What is expected:
Please transcribe the listing below in full and word for word, without its pictures.

Data for analysis:
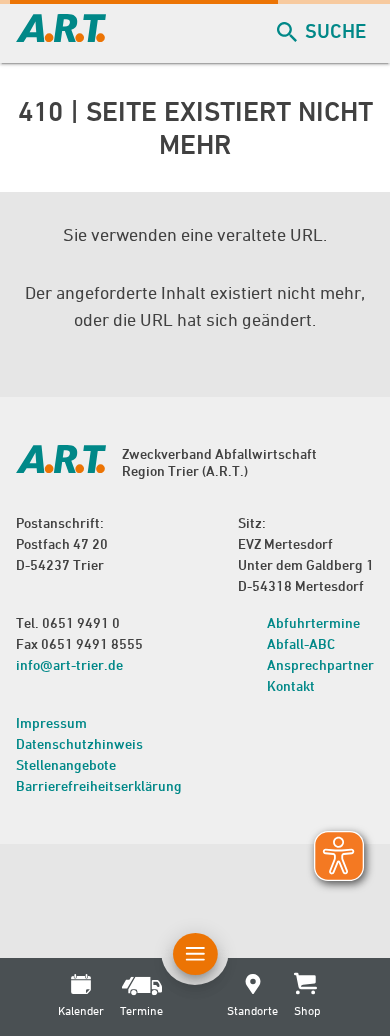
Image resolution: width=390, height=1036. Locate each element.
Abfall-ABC (301, 643)
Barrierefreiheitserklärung (99, 785)
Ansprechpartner (320, 664)
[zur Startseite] (61, 35)
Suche (335, 31)
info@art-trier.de (69, 664)
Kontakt (291, 685)
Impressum (51, 722)
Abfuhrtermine (313, 622)
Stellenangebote (66, 764)
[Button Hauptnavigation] (195, 954)
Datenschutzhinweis (79, 743)
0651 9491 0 (81, 622)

Solution to this task:
Image resolution: width=390, height=1036. Locate each element.
Abfall-ABC (301, 643)
Barrierefreiheitserklärung (99, 785)
Ansprechpartner (320, 664)
[zur Startseite] (61, 35)
Suche (335, 31)
info@art-trier.de (69, 664)
Kontakt (291, 685)
Impressum (51, 722)
Abfuhrtermine (313, 622)
Stellenangebote (66, 764)
[Button Hauptnavigation] (195, 954)
Datenschutzhinweis (79, 743)
0651 9491 0 (81, 622)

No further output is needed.